Start of PAGE EXCERPT

October 19, 2007

Library dean fights to keep online archive available

by Christi Mathis

CARBONDALE, Ill. – To David H. Carlson, the American Association for the Advancement of Science's recent decision to withdraw access to back issues of its oft-read Science magazine from a popular nonprofit online archive is "unconscionable."

Libraries and indeed library consortiums worldwide are on the bandwagon with the dean of library affairs at Southern Illinois University Carbondale, and Carlson said this week there's a glimmer of hope. Hope that students, faculty and staff may still be able to view Science back issues through JSTOR, a digital archive that hosts numerous research publications.

Carlson said the announcement that the American Association for the Advancement of Science, better known as AAAS, plans to no longer offer its journal through JSTOR after the end of the year is disturbing for several reasons. He sees it as the continuation of a trend toward putting profit above learning and mission. And, while that bothers him in general, he finds it even more troubling because AAAS is a membership-based, not-for-profit organization whose members are primarily in the higher education community.

"This is really tragic," Carlson said. "AAAS and JSTOR are both non-profits created to promote knowledge and provide access to research. I'm disappointed, angered and perplexed by the decision that inhibits access by the very people who need and want it.

"Science magazine is one of the premier sources in the world for general information at a non-specialist level," Carlson said. In fact, he said it's on a par for science with what the New England Journal of Medicine is to the medical field.

"A lot of people find it helpful as a starting point for research," Carlson said. Access through JSTOR means people have been able to find any story published from the magazine's inception in the 1880's until five years ago. The publisher retains the current five years to assure profitability, Carlson said.

Carlson reacted to the late-summer announcement by sending a letter to AAAS outlining his concerns. When he got no response, he wrote a resolution expressing disagreement with the AAS decision to discontinue Science's participation in JSTOR, saying the decision "is in conflict with AAAS' mission, advancing science, serving society."

In short order, the Greater Western Library Alliance and the Consortium of Academic and Research Libraries in Illinois both adopted the resolution. SIUC belongs to both library consortiums. The charge led by Carlson found him on the front page of the Chronicle of Higher Education and got attention well beyond the region. In fact, the International Coalition of Library Consortia got wind of the resolution, and with a bit of rewording, adopted it at its meeting in Stockholm this month. By late this week, consortiums all over the United States, Canada and internationally had endorsed the resolution.

JSTOR functions something akin to the way popular Internet search engines work when people "surf the net." A student or faculty researcher can simply access JSTOR and then type in a research topic. JSTOR gives access to all relevant texts dating back to the beginning of the printed material's lifetime. Carlson said that frequently, even if someone isn't specifically looking within Science magazine for research, a JSTOR search leads them there, where there's much applicable information for their use.

"That's one of the great things about JSTOR," Carlson said. "It's a multi-faceted resource."

For example, entering the word "evolution" accesses countless articles, including many within Science magazine, that cover not only the current timeframe like a typical search engine accesses, but stories dating back more than 100 years. JSTOR, a 1997 Andrew W. Mellon Foundation creation, hosts more than 450 publishers and 900 academic journals in its digital archives. Each publication is archived from its first issue until a time two to five years ago, depending upon the publisher's agreement with JSTOR. Thousands of institutions subscribe to its collections.

End of PAGE EXCERPT
Start of ENTRIES PROVIDED

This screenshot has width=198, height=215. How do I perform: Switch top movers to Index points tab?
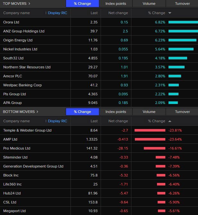point(116,4)
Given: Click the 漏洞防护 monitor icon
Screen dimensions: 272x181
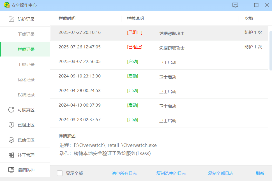Looking at the screenshot, I should click(x=11, y=170).
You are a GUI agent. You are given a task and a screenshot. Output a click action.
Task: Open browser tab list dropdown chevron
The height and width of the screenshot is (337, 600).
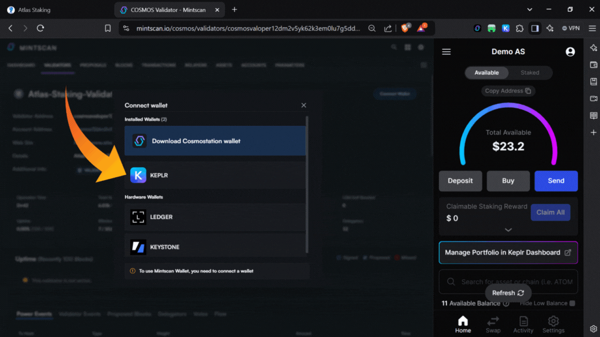[530, 10]
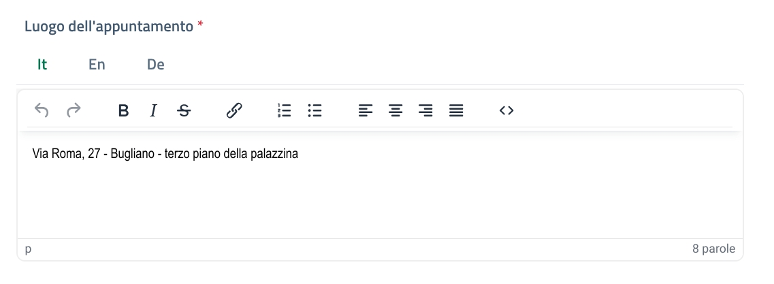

End of ENTRIES PROVIDED

▸ **USING THE INFORMATION**:
a) Do these statements agree with the news article? Answer yes or no for each and quote the words that decide it. (i) JSTOR was created in 1997 by the Andrew W. Mellon Foundation. (ii) AAAS replied to Carlson's letter. (iii) The International Coalition of Library Consortia adopted the resolution at a meeting in Chicago.
b) According to the news article, which two library consortiums that SIUC belongs to adopted Carlson's resolution?
The records have nothing to do with the news article.

▸ **TASK-BY-TASK OUTPUTS**:
a)
(i) Yes: "JSTOR, a 1997 Andrew W. Mellon Foundation creation"
(ii) No: "When he got no response"
(iii) No: "adopted it at its meeting in Stockholm this month"

b) The Greater Western Library Alliance and the Consortium of Academic and Research Libraries in Illinois.